Der Hauptangeklagte Mike B. erhielt wegen versuchten Mordes und gefährlicher Körperverletzung eine Haftstrafe von sieben Jahren. Benjamin D. muss für vier Jahre und zehn Monate hinter Gitter. Der dritte Angeklagte, Ivan Z., bekam wegen gefährlicher Körperverletzung eine Haftstrafe von zwei Jahren und zehn Monaten.
Die drei Schüler hatten Ende Juni 2009 bei einer Klassenfahrt in einem Park gefeiert - und anschließend binnen weniger Minuten fünf Passanten überfallen. Zuerst schlugen die damals 16-Jährigen drei Männer in dem Park zusammen, verletzten dann einen Geschäftsmann schwer und verprügelten am Ende noch einen Studenten.

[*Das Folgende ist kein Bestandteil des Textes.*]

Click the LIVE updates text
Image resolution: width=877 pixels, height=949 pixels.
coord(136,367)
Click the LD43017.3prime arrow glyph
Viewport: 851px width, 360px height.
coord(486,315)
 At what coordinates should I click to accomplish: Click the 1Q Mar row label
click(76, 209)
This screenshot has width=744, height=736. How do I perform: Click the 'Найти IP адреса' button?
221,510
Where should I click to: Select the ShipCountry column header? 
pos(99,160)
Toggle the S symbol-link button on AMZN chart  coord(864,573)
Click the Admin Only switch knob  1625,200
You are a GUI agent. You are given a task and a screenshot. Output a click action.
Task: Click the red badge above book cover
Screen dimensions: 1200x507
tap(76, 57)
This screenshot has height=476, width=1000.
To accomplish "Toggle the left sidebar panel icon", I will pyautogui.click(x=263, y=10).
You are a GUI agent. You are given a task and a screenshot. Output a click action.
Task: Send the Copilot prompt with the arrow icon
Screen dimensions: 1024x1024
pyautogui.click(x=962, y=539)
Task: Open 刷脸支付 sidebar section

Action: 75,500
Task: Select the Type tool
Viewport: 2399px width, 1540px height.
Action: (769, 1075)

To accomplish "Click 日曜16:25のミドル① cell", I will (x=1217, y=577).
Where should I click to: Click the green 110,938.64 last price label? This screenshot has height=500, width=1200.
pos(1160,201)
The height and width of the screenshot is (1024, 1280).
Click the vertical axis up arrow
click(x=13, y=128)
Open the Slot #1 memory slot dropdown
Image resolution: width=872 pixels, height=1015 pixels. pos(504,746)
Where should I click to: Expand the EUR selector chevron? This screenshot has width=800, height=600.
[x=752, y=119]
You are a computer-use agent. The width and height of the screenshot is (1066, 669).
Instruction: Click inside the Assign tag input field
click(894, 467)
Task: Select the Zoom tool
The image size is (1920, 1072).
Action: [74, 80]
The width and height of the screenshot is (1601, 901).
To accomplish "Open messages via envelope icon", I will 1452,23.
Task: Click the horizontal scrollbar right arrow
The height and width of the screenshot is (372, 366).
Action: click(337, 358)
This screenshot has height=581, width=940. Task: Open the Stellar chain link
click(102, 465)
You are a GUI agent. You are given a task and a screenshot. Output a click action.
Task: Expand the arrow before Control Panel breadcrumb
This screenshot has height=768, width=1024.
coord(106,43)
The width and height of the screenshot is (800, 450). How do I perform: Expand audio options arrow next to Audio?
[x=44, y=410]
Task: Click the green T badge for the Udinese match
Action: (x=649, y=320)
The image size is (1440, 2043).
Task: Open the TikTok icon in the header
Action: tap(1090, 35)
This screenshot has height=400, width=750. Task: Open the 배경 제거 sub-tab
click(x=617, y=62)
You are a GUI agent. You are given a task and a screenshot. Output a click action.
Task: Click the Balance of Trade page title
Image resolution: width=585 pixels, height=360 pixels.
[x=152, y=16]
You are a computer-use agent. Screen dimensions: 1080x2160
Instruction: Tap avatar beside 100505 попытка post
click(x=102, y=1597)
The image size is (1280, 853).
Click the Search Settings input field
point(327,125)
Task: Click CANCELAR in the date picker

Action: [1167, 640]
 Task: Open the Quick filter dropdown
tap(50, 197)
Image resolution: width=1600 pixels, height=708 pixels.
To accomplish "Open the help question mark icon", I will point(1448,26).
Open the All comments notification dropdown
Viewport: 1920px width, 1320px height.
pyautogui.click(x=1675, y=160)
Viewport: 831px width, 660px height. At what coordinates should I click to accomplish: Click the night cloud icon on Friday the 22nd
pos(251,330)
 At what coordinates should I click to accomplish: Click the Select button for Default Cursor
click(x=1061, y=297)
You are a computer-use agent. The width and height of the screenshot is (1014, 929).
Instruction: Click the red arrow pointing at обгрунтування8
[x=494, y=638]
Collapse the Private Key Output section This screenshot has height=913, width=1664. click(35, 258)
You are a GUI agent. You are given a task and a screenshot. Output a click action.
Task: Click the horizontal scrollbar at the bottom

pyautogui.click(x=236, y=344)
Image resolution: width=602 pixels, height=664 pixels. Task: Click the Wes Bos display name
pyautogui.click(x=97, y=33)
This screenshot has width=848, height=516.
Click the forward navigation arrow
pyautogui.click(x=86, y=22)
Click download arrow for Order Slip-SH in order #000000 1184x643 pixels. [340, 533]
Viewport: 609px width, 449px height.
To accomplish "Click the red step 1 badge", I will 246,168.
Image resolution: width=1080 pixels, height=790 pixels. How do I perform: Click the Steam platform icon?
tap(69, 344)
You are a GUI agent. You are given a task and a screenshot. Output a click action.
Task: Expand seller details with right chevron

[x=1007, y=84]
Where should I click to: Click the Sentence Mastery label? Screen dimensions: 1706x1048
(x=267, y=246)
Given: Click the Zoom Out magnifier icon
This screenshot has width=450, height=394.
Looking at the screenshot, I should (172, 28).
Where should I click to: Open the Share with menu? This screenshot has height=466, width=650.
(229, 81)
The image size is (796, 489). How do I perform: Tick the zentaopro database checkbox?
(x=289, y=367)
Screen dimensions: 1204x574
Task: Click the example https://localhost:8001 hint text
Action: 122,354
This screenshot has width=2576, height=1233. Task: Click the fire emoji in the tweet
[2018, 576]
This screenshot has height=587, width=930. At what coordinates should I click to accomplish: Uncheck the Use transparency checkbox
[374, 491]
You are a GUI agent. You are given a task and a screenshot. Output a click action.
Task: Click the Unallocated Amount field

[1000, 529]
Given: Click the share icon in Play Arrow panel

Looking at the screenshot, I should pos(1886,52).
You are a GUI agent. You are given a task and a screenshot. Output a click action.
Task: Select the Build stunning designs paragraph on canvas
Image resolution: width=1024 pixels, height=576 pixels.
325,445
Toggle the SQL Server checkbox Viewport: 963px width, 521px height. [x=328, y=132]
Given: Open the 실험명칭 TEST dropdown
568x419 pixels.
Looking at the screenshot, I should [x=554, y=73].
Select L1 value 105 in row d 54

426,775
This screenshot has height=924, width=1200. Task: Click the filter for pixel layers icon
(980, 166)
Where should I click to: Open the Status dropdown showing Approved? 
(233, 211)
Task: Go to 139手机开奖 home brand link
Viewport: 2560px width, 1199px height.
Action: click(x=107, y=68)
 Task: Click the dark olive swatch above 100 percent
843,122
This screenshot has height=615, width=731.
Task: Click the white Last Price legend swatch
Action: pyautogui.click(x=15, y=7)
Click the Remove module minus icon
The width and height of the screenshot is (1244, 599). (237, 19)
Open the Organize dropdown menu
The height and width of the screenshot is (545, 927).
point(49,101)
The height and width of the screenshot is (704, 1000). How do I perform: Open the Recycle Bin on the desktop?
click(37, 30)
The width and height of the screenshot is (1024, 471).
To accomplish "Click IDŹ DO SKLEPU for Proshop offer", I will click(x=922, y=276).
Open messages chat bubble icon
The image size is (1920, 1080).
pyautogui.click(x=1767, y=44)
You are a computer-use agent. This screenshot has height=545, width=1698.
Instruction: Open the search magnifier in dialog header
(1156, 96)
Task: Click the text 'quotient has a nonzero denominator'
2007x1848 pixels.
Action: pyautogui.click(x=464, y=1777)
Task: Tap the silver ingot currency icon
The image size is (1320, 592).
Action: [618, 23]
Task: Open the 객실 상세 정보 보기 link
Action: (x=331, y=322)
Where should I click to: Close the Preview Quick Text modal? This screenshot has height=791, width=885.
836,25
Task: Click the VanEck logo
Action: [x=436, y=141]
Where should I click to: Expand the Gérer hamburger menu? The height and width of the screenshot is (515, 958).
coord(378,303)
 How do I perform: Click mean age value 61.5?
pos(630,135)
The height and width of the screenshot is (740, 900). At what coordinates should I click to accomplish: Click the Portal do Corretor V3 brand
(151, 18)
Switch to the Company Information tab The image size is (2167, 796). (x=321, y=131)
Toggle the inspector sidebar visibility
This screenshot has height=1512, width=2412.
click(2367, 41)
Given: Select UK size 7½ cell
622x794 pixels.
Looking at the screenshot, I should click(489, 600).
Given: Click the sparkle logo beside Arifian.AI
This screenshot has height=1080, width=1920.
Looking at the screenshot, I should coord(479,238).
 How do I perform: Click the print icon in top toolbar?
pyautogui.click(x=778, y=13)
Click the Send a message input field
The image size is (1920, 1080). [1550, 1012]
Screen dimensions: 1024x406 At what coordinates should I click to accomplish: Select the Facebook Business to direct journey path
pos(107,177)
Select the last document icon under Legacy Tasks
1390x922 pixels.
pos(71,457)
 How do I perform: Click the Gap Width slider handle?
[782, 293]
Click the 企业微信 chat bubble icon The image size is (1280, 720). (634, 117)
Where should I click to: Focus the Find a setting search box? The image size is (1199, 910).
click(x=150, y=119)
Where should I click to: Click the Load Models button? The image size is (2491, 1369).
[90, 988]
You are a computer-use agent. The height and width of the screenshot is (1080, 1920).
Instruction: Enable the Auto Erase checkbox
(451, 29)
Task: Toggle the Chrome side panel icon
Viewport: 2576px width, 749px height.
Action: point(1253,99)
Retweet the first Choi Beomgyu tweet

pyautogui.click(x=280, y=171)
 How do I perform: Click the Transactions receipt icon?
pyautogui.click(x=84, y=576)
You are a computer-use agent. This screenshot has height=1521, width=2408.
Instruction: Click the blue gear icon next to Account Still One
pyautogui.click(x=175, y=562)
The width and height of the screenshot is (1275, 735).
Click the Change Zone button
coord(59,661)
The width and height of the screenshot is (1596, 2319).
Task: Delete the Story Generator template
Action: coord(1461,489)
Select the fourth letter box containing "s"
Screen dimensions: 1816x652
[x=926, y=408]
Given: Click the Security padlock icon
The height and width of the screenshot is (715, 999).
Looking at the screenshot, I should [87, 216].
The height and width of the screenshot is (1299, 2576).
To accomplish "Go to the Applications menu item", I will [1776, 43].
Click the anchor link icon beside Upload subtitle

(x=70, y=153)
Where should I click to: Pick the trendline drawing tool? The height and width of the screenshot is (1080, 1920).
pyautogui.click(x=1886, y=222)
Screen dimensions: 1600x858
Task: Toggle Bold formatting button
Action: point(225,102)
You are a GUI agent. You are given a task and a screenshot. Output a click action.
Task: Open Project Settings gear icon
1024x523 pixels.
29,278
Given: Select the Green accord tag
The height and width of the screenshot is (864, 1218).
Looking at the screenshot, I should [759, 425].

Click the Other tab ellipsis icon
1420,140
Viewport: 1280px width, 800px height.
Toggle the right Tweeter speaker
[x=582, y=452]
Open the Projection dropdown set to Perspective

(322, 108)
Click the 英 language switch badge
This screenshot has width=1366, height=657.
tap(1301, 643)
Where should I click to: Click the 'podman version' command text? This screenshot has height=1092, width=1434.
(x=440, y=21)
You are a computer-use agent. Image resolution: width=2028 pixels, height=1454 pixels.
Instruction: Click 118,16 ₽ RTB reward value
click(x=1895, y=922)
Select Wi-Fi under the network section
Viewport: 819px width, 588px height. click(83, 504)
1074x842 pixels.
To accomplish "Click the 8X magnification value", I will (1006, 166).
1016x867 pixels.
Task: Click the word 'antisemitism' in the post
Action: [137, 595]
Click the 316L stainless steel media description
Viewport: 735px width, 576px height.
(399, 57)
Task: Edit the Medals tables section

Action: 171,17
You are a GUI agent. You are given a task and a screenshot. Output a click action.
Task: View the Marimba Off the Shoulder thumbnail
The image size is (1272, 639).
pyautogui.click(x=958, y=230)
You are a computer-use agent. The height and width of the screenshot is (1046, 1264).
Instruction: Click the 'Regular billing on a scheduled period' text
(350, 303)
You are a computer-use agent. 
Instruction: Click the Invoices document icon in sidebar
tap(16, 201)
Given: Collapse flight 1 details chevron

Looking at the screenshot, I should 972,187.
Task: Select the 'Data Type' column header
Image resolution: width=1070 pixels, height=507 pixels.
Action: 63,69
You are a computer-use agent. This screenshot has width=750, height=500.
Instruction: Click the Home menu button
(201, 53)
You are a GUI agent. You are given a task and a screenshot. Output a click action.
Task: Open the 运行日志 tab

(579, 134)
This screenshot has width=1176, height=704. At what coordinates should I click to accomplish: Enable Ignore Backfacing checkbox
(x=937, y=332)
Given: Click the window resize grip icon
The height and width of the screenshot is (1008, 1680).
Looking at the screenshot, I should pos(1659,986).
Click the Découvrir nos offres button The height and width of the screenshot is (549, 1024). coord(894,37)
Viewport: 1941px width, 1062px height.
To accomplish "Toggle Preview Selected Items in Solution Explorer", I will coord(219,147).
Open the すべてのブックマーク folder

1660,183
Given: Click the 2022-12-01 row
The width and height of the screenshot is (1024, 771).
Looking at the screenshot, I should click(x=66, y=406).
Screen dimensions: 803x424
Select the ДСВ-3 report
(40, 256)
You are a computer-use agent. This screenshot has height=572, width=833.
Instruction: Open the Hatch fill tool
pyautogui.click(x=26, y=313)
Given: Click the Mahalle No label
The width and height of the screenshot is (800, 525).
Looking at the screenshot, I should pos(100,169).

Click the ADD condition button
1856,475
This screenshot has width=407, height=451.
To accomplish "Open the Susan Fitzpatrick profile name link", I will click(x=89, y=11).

Die Staatsanwaltschaft hatte für Mike neun Jahre, für Benjamin sieben und für Ivan sechs Jahre verlangt. Die Verteidiger plädierten hingegen für sehr viel niedrigere Strafen.
Die drei hatten sich im Laufe des Prozesses entschuldigt und mit vier ihrer fünf Opfer Geldzahlungen zur Entschädigung vereinbart. Die Jugendkammer hatte zum Schutz der bei der Tat Minderjährigen hinter verschlossenen Türen verhandelt.